● Try it:
In the entries below, find the string "will" and return each line holding it.

*** Study material ***

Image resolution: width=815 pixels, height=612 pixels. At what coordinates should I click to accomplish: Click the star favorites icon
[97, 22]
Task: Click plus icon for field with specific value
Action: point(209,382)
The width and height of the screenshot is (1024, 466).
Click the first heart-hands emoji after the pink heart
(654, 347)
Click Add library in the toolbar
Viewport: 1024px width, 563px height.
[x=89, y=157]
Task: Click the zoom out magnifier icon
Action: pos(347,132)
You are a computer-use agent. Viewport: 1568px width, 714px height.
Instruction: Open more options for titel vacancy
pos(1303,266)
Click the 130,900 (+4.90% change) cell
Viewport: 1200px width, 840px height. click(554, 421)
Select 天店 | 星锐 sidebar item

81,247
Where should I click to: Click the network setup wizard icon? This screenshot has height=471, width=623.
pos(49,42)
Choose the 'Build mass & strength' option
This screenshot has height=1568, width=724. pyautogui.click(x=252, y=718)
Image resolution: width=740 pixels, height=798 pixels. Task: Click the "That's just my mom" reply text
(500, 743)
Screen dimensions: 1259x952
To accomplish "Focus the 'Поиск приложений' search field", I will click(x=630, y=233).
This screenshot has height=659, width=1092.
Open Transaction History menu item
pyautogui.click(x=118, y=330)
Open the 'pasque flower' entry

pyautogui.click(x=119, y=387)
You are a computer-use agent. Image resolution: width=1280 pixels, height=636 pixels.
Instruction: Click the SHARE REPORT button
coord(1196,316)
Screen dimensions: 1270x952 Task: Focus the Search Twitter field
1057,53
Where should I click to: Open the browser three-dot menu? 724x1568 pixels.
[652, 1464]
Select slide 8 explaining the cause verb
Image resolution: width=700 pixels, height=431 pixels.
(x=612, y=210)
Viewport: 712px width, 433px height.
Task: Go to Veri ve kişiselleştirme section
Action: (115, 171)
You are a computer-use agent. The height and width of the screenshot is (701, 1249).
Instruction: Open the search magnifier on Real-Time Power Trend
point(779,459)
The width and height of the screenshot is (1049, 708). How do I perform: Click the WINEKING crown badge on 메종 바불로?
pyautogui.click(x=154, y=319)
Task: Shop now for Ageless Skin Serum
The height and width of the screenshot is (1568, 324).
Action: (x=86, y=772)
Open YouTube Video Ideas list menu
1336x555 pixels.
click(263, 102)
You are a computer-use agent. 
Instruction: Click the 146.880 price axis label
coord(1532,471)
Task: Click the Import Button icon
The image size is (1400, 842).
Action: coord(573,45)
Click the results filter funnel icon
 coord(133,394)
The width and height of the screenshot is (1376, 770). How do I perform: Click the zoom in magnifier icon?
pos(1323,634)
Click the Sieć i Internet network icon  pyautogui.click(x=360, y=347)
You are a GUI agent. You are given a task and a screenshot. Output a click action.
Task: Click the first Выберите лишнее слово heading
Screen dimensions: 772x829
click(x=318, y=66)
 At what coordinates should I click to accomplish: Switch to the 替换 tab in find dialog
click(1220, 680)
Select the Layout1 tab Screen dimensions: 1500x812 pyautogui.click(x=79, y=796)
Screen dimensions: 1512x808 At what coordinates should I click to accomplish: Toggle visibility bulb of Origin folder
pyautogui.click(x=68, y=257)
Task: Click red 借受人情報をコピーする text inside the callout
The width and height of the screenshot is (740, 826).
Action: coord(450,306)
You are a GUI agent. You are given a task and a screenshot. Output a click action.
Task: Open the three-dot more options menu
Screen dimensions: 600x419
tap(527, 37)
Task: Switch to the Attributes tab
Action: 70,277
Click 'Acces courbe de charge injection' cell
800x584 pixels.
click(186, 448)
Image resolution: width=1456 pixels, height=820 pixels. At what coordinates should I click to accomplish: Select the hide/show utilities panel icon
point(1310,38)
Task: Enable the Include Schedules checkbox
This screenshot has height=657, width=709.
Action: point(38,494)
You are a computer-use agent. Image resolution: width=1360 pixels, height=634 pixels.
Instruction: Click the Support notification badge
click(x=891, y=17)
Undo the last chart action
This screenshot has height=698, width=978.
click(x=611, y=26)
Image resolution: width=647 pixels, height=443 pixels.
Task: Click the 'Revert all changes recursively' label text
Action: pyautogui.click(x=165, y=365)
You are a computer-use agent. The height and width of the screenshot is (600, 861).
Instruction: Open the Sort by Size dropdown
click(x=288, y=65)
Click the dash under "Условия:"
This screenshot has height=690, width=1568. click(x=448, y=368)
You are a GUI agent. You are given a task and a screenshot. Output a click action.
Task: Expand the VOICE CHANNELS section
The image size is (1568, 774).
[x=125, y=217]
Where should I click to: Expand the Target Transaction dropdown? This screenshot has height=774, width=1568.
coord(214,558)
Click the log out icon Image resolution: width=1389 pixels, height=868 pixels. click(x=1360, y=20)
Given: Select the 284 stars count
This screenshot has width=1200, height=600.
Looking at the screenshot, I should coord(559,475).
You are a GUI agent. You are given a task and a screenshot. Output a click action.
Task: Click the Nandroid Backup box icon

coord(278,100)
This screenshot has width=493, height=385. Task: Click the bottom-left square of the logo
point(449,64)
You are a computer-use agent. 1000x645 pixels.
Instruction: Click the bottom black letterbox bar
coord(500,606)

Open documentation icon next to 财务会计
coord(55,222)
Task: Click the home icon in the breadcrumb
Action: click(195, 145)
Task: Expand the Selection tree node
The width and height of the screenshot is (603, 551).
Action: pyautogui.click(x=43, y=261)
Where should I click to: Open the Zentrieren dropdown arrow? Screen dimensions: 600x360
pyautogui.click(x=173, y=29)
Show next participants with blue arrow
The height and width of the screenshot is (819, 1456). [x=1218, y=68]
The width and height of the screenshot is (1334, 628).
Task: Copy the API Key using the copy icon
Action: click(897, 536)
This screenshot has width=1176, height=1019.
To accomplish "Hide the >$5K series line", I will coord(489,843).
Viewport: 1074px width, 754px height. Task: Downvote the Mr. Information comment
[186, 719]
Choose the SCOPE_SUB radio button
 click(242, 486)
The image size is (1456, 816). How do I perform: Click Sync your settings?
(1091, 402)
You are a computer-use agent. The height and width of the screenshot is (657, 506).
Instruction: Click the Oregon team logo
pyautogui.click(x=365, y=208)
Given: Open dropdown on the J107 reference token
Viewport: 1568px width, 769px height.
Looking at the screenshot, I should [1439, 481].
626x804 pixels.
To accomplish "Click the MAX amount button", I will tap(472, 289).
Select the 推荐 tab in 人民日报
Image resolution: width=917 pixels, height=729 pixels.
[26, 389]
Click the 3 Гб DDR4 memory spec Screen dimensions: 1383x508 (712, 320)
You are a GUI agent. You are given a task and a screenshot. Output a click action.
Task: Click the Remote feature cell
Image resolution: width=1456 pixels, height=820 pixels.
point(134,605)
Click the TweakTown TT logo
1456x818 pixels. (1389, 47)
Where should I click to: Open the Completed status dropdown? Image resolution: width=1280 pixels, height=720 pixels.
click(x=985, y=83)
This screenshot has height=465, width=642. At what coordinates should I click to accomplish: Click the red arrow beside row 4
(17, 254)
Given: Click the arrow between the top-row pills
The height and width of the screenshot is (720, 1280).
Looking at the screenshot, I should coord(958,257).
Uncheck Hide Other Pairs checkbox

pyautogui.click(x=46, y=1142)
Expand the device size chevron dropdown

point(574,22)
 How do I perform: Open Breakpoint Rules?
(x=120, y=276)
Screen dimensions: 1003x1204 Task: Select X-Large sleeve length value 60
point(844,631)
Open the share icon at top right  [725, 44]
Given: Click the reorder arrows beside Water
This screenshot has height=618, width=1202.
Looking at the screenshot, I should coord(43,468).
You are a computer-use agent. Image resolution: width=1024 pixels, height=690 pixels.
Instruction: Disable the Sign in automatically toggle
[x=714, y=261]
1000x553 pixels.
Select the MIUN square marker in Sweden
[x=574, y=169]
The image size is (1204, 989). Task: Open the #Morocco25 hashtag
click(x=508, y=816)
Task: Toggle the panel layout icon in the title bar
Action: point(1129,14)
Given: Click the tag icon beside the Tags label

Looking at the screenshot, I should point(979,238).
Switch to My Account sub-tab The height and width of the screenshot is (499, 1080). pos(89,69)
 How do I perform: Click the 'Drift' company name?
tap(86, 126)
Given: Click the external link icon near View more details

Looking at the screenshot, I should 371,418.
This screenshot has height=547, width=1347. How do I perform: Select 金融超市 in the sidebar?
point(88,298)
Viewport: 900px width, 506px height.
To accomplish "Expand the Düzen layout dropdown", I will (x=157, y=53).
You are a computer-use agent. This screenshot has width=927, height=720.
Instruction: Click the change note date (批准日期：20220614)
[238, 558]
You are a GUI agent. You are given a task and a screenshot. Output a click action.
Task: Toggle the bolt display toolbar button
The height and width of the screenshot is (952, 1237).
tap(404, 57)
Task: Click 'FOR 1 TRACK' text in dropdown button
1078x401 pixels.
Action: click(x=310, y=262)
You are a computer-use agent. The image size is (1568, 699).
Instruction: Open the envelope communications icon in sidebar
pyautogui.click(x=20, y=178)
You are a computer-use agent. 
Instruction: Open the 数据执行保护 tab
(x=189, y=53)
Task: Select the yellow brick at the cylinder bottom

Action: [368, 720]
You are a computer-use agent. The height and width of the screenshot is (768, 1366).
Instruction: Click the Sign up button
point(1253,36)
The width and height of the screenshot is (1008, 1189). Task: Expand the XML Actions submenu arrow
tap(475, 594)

*** End of Study material ***

● Written answer:
To accomplish "Focus the 'Поиск приложений' search field", I will click(x=630, y=233).
To accomplish "Hide the >$5K series line", I will coord(489,843).
To accomplish "Click the MAX amount button", I will tap(472, 289).
To accomplish "Expand the Düzen layout dropdown", I will (x=157, y=53).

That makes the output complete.